Put the lines from the one containing "This screenshot has width=510, height=1000." through the one containing "[x=255, y=246]" into a JSON list of strings, one per line, skipping any blank lines and omitting the pictures.

→ Dataset extract

::::::::

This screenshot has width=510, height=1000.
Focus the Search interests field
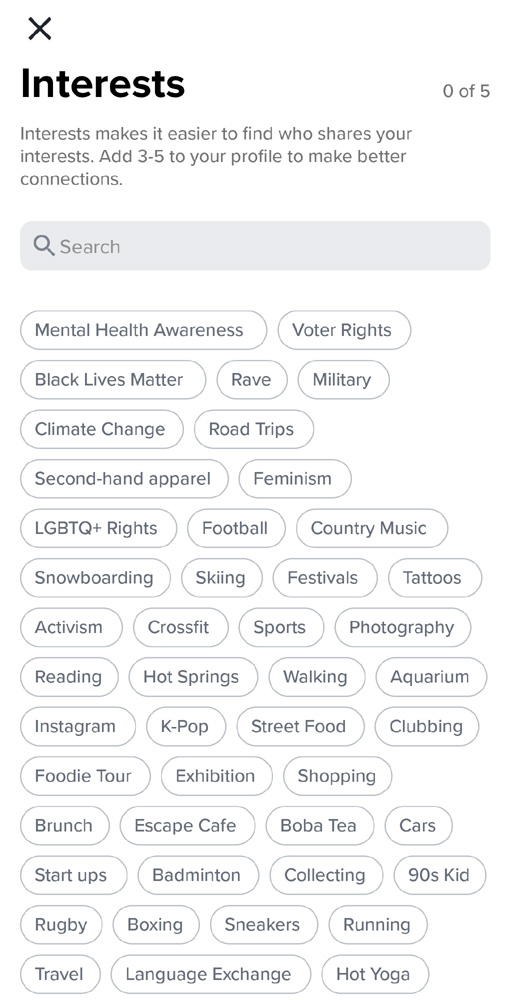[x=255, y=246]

::::::::

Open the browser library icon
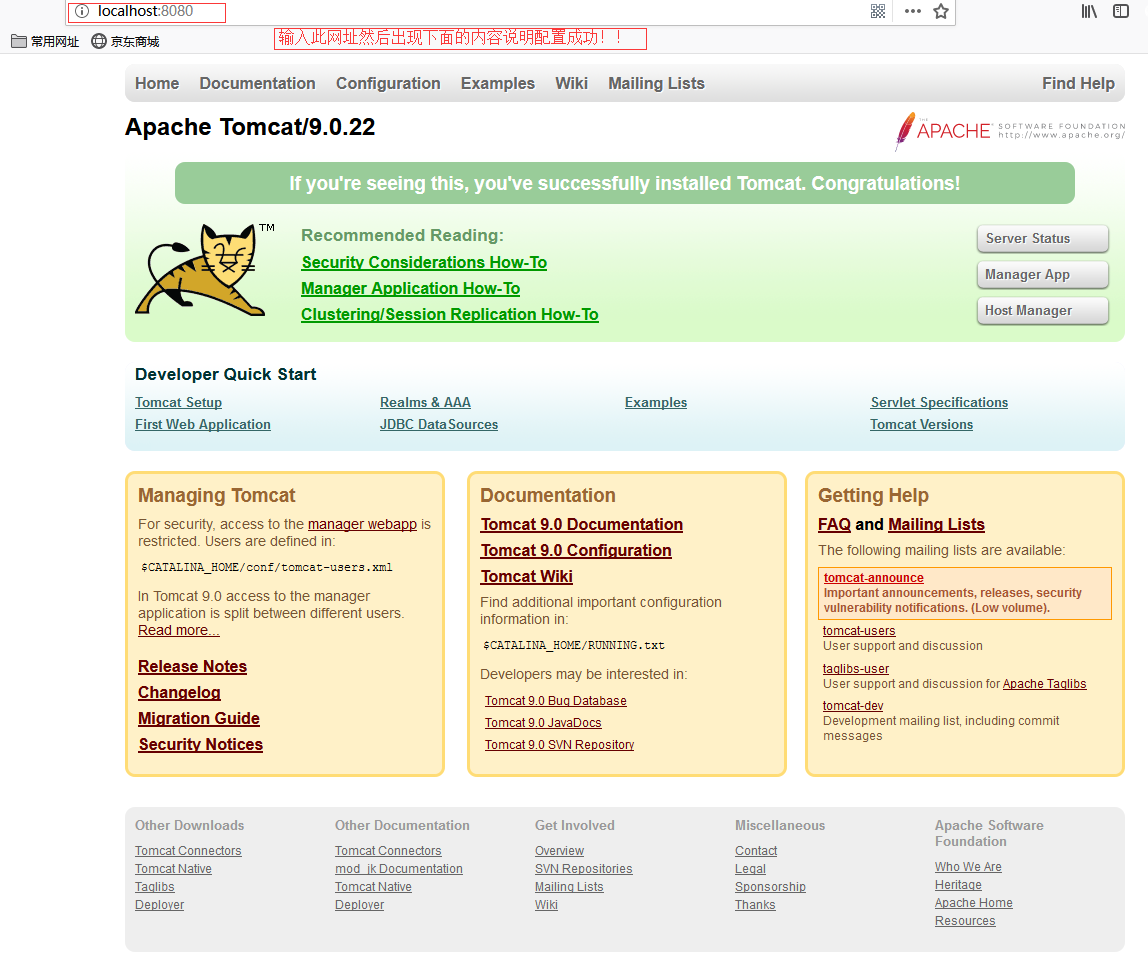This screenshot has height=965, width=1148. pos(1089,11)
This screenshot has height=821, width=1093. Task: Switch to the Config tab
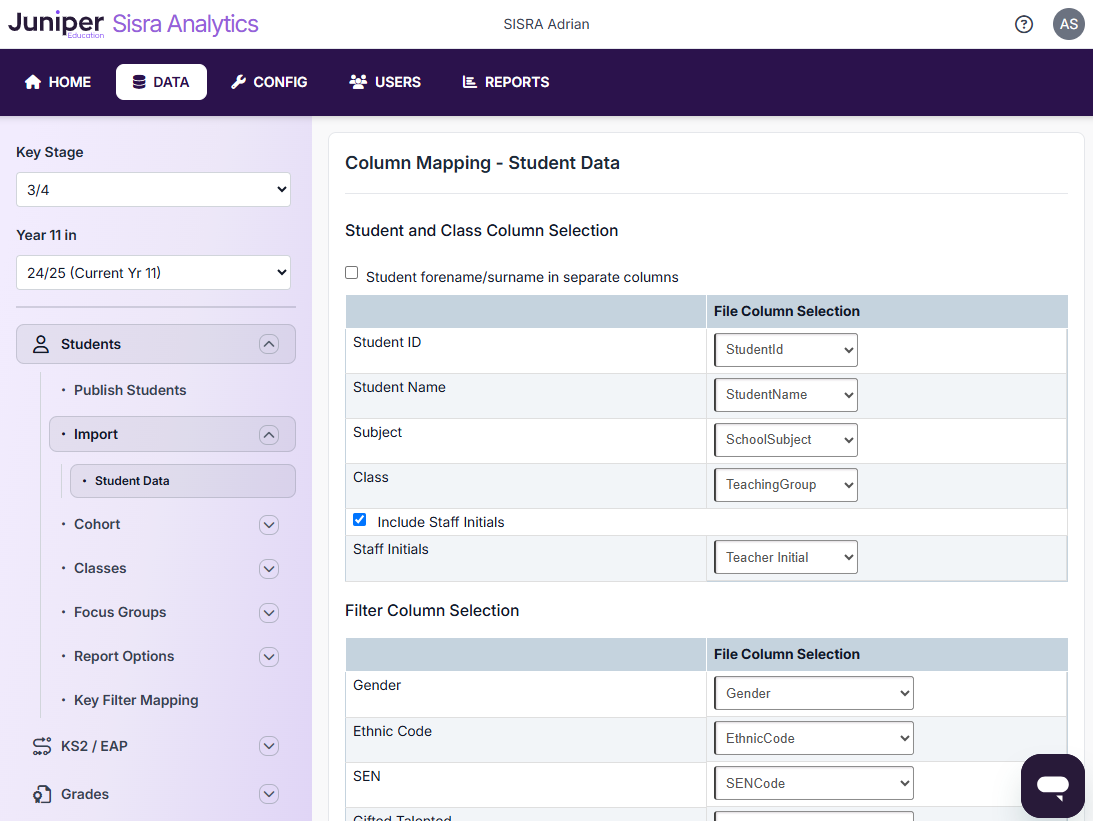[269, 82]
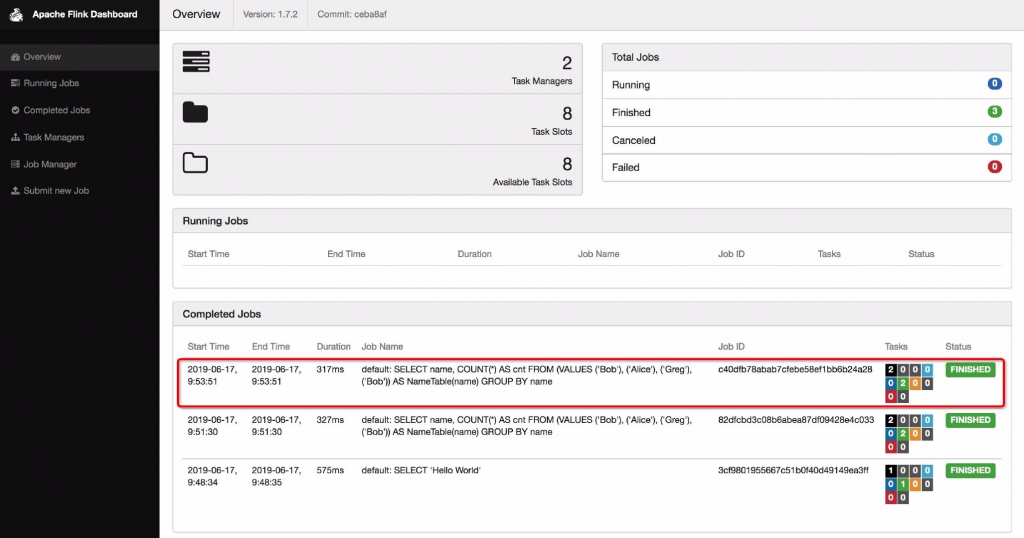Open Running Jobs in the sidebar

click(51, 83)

::::::::

→ Complete response
[
  "This screenshot has width=510, height=1000.",
  "Focus the Search interests field",
  "[x=255, y=246]"
]